When can we do this?
If all roots of characteristic polynomial \[ \Theta(z) = 1 + \theta_1 z + \theta_2 z^2 + \cdots + \theta_q z^q \] is outside of the unit circle, then MA(\(q\)) admits a invertible representation.
Same as causal condition in AR(\(p\)).
Watch the sign! We have same sign as \(\Phi(z)\) in AR(\(p\)), because we started with Brockwell’s convention; \(X_t = \epsilon_t + \theta_1 \epsilon_{t-1}\).

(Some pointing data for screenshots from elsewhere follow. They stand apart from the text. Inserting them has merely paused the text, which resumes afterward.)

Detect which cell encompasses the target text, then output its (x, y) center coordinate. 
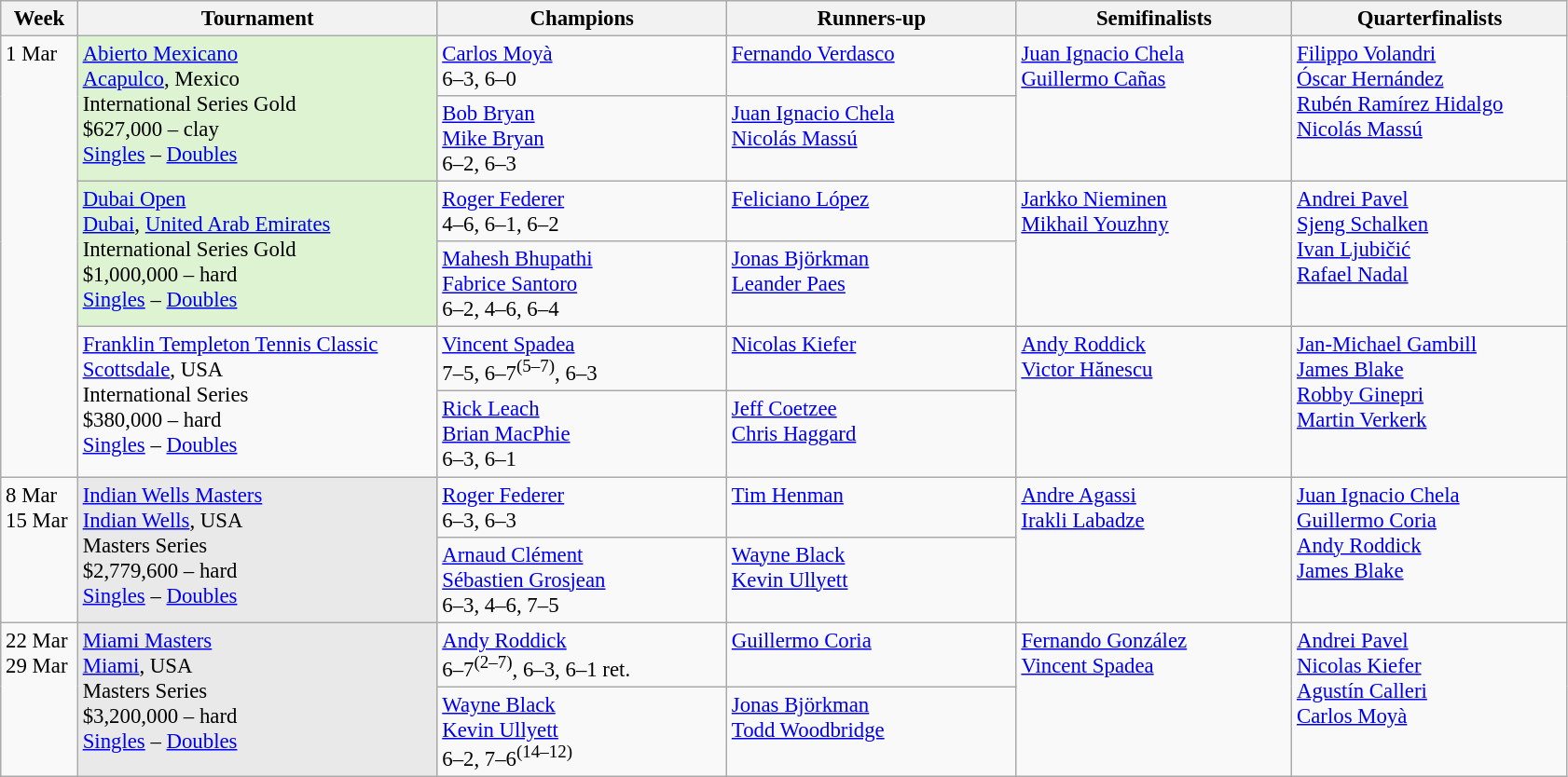
Andrei Pavel Sjeng Schalken Ivan Ljubičić Rafael Nadal (1430, 254)
Rick Leach Brian MacPhie 6–3, 6–1 (582, 434)
Tournament (257, 19)
Indian Wells Masters Indian Wells, USAMasters Series$2,779,600 – hard Singles – Doubles (257, 550)
Andy Roddick Victor Hănescu (1154, 403)
Guillermo Coria (873, 654)
Vincent Spadea 7–5, 6–7(5–7), 6–3 (582, 360)
Roger Federer 6–3, 6–3 (582, 507)
1 Mar (39, 257)
Runners-up (873, 19)
Jonas Björkman Todd Woodbridge (873, 732)
Fernando Verdasco (873, 67)
Mahesh Bhupathi Fabrice Santoro6–2, 4–6, 6–4 (582, 284)
Tim Henman (873, 507)
Jeff Coetzee Chris Haggard (873, 434)
Carlos Moyà6–3, 6–0 (582, 67)
Jan-Michael Gambill James Blake Robby Ginepri Martin Verkerk (1430, 403)
Jarkko Nieminen Mikhail Youzhny (1154, 254)
Andrei Pavel Nicolas Kiefer Agustín Calleri Carlos Moyà (1430, 699)
Nicolas Kiefer (873, 360)
22 Mar29 Mar (39, 699)
Juan Ignacio Chela Nicolás Massú (873, 139)
Arnaud Clément Sébastien Grosjean 6–3, 4–6, 7–5 (582, 580)
Abierto Mexicano Acapulco, MexicoInternational Series Gold$627,000 – clay Singles – Doubles (257, 109)
Juan Ignacio Chela Guillermo Coria Andy Roddick James Blake (1430, 550)
Jonas Björkman Leander Paes (873, 284)
Feliciano López (873, 213)
Juan Ignacio Chela Guillermo Cañas (1154, 109)
Dubai Open Dubai, United Arab EmiratesInternational Series Gold$1,000,000 – hard Singles – Doubles (257, 254)
Wayne Black Kevin Ullyett 6–2, 7–6(14–12) (582, 732)
Champions (582, 19)
Franklin Templeton Tennis Classic Scottsdale, USAInternational Series$380,000 – hard Singles – Doubles (257, 403)
Semifinalists (1154, 19)
Roger Federer4–6, 6–1, 6–2 (582, 213)
Bob Bryan Mike Bryan6–2, 6–3 (582, 139)
Wayne Black Kevin Ullyett (873, 580)
Andy Roddick 6–7(2–7), 6–3, 6–1 ret. (582, 654)
Fernando González Vincent Spadea (1154, 699)
Miami Masters Miami, USAMasters Series$3,200,000 – hard Singles – Doubles (257, 699)
Week (39, 19)
8 Mar15 Mar (39, 550)
Filippo Volandri Óscar Hernández Rubén Ramírez Hidalgo Nicolás Massú (1430, 109)
Andre Agassi Irakli Labadze (1154, 550)
Quarterfinalists (1430, 19)
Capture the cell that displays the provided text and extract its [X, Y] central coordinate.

We assume all MA(\(q\)) we deal with
are invertible.
If we have MA(3) process, \[ X_t = \epsilon_t -\hat \theta_1 \epsilon_{t-1} -\hat \theta_2 \epsilon_{t-2} -\hat \theta_3 \epsilon_{t-3} \] with estimated parameter \(\hat \theta_i\), we want to get residuals \(\hat \epsilon_t\), and check their randomness.

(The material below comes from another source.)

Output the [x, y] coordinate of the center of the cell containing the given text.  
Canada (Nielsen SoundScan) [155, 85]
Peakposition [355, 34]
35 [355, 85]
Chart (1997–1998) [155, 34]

In AR(\(p\)), this was intuitive. e.g. if we had AR(2), residual was \[ X_t - \hat \phi_1 X_{t-1} - \hat \phi_2 X_{t-2} = \hat \epsilon_t \]
In MA(\(q\)), we must use invertible
expression, \[
\hat \epsilon_t = \hat \pi_0 X_t + \hat \pi_1 X_{t-1} + \hat \pi_2
X_{t-2} + \cdots
\]
We haven’t talked about forecasting, but invertibility will be used in forecasting pretty much the same way as in the residuals.

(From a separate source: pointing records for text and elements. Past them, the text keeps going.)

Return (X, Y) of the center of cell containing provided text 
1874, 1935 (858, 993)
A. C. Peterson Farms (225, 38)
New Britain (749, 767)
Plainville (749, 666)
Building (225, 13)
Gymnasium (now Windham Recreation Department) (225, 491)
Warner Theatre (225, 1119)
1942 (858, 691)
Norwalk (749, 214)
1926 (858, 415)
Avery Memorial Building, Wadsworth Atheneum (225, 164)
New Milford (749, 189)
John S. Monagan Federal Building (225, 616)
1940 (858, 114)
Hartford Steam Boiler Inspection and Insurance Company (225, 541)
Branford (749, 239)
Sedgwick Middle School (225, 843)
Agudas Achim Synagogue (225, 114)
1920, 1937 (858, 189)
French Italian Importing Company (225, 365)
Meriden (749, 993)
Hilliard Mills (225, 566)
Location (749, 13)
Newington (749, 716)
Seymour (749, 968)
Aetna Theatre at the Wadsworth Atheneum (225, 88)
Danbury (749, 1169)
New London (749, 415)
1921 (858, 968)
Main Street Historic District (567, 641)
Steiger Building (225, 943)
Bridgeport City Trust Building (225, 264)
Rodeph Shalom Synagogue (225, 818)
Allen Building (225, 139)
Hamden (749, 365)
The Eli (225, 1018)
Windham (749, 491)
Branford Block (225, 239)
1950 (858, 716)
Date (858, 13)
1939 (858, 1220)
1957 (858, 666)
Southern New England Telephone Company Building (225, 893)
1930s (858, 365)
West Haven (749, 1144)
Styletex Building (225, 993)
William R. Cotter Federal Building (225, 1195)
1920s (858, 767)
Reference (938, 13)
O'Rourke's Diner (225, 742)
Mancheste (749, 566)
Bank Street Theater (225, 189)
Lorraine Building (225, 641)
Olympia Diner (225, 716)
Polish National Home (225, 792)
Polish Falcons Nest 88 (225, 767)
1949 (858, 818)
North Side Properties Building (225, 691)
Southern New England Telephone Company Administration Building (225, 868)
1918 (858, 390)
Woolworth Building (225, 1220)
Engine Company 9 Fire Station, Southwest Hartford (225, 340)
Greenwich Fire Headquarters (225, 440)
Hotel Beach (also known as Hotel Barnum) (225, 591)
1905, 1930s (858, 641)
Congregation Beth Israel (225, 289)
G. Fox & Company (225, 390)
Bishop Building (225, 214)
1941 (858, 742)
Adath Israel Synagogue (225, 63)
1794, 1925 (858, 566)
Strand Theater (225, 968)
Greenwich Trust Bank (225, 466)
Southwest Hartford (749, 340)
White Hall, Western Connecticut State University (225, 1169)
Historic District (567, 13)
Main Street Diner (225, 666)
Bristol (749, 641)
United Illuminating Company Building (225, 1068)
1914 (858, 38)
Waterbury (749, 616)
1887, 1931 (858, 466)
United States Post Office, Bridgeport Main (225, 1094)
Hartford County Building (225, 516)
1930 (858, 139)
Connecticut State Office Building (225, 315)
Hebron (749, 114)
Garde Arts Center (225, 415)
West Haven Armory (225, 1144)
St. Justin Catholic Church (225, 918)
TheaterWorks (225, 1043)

MA(\(q\)) process is defiend with equation \[ X_t = \Theta(B) \epsilon_t \] you can check the roots of the characteristic polynomial \[ \Theta(z) = 1 + \theta_1 z + \theta_2 z^2 + \cdots + \theta_q z^q. \] If all root are outside of the (complex) unit circle, then MA(\(q\)) admits a invertible representation.
Inverted representation allows to write today’s error using infinite sum of past observations. \[ \epsilon_t = \sum_{i=0}^\infty X_{t-i} \]
Bcause we can’t directly observe \(\epsilon_t\), invertibility is importatnt in calculating residuals and forecasts.